第157話 ブレイブの焦り

『…フフ。二人もいよいよ下剋上を狙うステージに立ったカ。良いゾッ!良いゾッ!俺という壁を乗り越えてみせロッ!壁は大きければ大きい程良いというからナッ!これ以上ないくらい大きな壁となっテ、お前達の前に立ちはだかろウッ!』


ブレイブは二人の成長を心から歓迎すると共に、より大きな壁になることで二人の成長幅を引き上げようと考えていた。

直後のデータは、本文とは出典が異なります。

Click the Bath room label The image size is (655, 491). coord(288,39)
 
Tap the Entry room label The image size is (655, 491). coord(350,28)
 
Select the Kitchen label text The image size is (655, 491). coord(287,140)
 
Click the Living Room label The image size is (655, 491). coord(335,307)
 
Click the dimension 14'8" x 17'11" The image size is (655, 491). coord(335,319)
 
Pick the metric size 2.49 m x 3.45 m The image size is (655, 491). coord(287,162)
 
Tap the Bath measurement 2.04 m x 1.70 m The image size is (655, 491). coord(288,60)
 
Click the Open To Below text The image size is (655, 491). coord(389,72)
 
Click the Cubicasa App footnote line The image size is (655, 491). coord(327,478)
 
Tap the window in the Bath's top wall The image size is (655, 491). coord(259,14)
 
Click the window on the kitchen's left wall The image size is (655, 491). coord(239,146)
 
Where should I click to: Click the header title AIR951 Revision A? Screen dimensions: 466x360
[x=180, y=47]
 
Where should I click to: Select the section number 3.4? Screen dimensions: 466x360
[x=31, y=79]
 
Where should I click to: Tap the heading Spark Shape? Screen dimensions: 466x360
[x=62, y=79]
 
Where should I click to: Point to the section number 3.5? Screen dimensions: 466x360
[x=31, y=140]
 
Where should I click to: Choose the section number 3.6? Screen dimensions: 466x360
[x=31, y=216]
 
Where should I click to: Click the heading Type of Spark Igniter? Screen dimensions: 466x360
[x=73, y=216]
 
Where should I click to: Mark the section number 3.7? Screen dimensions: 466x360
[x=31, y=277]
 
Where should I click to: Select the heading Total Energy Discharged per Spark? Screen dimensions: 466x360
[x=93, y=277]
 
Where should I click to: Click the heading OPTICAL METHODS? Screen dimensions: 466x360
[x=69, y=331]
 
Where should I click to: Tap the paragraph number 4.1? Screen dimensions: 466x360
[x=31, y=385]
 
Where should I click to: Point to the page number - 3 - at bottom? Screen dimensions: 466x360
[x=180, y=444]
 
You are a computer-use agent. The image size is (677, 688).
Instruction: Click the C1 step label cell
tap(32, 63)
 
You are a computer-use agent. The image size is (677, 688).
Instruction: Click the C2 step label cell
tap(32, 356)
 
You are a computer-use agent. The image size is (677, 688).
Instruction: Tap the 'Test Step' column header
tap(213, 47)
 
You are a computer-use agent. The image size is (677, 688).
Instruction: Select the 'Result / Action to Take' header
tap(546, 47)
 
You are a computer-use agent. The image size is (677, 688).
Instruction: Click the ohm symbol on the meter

そんなブレイブの気持ちとは裏腹にアーチャーとランサーは絶望の淵に立たされていた。


『そ、そんなことはありませんッ!ご、誤解ですッ!旦那様ぁぁぁッ!(そもそも、壁が大きすぎて乗り越えられませんッ!)』


『そ、そうですッ!げ、下剋上などと今どき何の意味も価値もありませんッ!(そもそも、目指すところが違いますッ!)』


ブレイブは二人の言い訳を手で制すと、全身から針を放出するような鋭いオーラを身に纏い始めた。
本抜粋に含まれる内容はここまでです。